Report only the number of lines in the following entries where the word "price" occurs.

====== Data for analysis ======

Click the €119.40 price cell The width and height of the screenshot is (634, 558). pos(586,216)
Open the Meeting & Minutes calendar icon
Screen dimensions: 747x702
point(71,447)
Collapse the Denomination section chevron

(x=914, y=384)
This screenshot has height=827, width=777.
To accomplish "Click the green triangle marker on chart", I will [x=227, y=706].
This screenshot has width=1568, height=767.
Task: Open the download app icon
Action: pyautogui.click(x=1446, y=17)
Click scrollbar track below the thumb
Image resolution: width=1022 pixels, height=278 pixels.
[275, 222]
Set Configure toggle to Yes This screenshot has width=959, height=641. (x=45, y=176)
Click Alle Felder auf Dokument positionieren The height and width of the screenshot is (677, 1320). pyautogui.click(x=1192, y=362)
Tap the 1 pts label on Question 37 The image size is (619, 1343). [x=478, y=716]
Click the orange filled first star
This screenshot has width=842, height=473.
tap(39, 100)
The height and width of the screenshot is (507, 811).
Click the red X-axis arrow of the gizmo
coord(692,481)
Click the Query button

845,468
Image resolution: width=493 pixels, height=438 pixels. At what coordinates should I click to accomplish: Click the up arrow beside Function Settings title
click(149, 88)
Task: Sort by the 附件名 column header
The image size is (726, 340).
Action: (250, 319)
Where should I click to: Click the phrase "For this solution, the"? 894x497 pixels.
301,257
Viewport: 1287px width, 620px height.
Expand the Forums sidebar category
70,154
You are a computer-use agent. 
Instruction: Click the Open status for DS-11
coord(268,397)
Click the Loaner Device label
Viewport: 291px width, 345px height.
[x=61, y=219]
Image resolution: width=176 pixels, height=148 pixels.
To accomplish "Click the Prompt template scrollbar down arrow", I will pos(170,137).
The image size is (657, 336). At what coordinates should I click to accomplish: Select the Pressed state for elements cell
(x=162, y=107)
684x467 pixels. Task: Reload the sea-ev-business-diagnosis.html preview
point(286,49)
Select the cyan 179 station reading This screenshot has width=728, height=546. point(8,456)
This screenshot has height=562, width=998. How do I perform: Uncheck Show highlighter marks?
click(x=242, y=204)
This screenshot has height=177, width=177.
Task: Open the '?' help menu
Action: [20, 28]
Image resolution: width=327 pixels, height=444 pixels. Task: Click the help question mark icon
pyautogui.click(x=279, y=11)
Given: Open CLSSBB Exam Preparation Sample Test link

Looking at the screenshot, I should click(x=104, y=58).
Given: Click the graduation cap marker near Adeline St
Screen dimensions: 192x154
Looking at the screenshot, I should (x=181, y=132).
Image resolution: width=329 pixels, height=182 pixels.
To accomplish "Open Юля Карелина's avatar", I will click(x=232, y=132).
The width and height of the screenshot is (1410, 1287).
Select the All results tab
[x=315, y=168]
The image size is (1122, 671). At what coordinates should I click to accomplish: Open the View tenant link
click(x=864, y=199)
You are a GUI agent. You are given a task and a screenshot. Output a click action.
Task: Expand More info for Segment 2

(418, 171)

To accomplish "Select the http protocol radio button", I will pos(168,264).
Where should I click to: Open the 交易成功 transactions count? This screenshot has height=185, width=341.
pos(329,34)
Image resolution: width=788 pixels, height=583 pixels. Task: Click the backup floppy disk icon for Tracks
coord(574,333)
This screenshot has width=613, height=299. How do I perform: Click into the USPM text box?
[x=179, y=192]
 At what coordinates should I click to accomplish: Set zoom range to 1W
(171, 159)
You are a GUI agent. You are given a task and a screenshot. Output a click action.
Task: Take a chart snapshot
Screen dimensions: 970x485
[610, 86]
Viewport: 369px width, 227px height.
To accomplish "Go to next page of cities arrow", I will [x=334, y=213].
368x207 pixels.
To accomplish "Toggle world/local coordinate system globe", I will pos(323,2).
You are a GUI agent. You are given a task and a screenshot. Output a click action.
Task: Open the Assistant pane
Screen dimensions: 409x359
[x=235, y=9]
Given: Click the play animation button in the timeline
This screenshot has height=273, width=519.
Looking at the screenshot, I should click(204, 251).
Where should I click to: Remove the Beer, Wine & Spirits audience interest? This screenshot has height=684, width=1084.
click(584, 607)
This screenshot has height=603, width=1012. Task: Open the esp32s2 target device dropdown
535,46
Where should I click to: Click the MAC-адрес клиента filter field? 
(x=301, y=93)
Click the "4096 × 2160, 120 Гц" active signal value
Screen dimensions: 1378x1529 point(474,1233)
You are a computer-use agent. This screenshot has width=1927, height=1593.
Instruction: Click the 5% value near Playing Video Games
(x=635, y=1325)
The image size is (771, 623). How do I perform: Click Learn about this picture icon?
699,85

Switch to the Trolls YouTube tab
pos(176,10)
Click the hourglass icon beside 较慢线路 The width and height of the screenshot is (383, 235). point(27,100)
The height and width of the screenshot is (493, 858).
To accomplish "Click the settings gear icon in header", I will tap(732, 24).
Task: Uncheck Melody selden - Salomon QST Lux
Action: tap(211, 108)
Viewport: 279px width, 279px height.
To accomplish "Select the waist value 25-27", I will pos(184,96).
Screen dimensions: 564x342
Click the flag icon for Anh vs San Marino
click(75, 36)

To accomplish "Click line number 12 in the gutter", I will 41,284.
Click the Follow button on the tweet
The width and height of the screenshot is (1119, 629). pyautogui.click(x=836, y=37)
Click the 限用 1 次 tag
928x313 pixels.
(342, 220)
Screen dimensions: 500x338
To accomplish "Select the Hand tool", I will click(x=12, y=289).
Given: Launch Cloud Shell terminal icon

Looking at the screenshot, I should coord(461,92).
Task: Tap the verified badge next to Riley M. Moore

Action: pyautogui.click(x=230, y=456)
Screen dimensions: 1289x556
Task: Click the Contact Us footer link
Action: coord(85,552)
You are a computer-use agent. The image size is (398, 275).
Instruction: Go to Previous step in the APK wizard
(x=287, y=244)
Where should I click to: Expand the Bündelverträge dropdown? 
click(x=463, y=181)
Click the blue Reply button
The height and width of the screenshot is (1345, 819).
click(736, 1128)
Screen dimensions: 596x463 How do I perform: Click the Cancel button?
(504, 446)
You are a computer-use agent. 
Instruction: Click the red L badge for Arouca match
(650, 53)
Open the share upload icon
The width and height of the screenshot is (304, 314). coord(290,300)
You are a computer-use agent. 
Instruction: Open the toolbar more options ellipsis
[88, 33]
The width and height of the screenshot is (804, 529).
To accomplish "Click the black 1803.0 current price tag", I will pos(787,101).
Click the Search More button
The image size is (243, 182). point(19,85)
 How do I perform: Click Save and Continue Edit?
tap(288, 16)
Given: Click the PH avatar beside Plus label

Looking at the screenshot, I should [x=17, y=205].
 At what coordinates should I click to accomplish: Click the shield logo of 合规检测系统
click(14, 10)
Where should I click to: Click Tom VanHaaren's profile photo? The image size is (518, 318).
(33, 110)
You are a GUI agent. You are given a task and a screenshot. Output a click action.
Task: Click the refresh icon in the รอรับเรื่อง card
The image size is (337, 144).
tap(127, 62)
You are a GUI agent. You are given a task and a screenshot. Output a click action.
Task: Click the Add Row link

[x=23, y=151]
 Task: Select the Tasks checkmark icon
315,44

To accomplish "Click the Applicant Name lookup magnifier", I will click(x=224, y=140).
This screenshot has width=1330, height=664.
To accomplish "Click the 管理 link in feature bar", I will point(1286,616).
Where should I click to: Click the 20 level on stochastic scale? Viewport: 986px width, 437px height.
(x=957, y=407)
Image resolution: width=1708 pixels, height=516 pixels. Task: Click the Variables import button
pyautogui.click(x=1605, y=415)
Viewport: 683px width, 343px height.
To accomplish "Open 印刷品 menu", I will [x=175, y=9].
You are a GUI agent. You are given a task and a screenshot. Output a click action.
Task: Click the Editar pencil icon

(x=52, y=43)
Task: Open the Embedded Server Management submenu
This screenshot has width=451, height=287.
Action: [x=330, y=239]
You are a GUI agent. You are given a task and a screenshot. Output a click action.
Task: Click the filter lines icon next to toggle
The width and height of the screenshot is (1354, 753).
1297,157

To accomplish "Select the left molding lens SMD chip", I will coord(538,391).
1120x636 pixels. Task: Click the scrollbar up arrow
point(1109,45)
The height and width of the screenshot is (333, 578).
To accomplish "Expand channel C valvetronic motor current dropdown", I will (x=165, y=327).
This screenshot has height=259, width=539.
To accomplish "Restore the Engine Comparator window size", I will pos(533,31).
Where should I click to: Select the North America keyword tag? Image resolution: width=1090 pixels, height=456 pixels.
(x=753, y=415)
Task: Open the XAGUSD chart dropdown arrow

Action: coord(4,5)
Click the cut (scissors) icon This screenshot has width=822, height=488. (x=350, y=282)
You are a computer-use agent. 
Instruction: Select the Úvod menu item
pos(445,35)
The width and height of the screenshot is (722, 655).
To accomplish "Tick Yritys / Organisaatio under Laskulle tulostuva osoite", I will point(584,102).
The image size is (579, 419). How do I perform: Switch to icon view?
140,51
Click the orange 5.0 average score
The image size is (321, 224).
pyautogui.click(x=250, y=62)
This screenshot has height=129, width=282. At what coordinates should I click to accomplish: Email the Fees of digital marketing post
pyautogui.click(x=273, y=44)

======

*Result of this task*. 2